In fact, incorporating multiple households into a CGE model is conceptually straightforward. With a simple structured CGE model, a large number of households can be incorporated by modifying only a few equations and the integrated model can be solved efficiently. This allows researchers to concentrate on the time-consuming task of reconciling the differences between the CGE and the survey databases.

This paper uses an Australian Household Expenditure Survey (HES) data to describe a simple procedure to integrate the entire sample of households (8,389) into the CGE framework. The paper focuses on the basic structures of the CGE model and of the database required for the household survey data to be incorporated. The CGE model is a conventional one based on the assumptions and theories commonly used in other models, so that the same procedure can be readily adapted to other CGE models with minimum modifications.

The integrated model eliminates three types of errors associated with the dual-model approach: partial equilibrium errors, due to the lack of feedback from household responses in the partial equilibrium MS model to the CGE model; aggregation errors due to the single representative household in the CGE model and the multiple households in the MS model; and inconsistency errors caused by the two different databases used by the two models.

The resulting model provides an efficient framework to analyse the distributional effects of policy changes, while accounting for behavioural and CGE effects. It can also be used to analyse the effects of detailed tax and transfer policies on individual households.

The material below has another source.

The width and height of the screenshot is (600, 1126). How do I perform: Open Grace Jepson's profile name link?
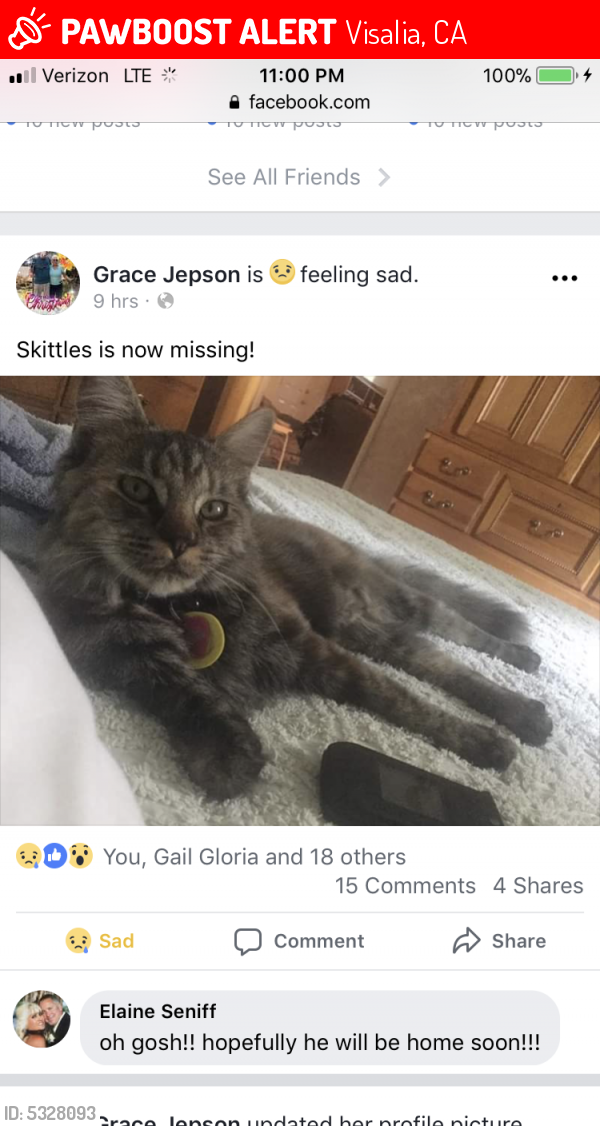click(x=167, y=274)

Incorporating household survey data into a CGE model

Incorporating multiple household types in a computable general equilibrium (CGE) model framework can greatly enhance the capability of conventional CGE models to analyse issuesthat have to be analysed at the individual household level, such as the distributional effects of policy changes and the impacts of differential taxes or subsidies for individual households. The ultimate goal for this effort is to integrate the income and expenditure details for a full sample of households, as recorded in national surveys.

Household surveys usually have a large sample size, ranging from thousands to tens of thousands of individual households. Incorporating such a large sample of households into an already complex CGE model framework has been a challenging task. Early efforts were hampered by computational constraints and complex model structures. As a result, the number of households incorporated in most integrated models was limited to no more than a few dozen representative household groups.[1]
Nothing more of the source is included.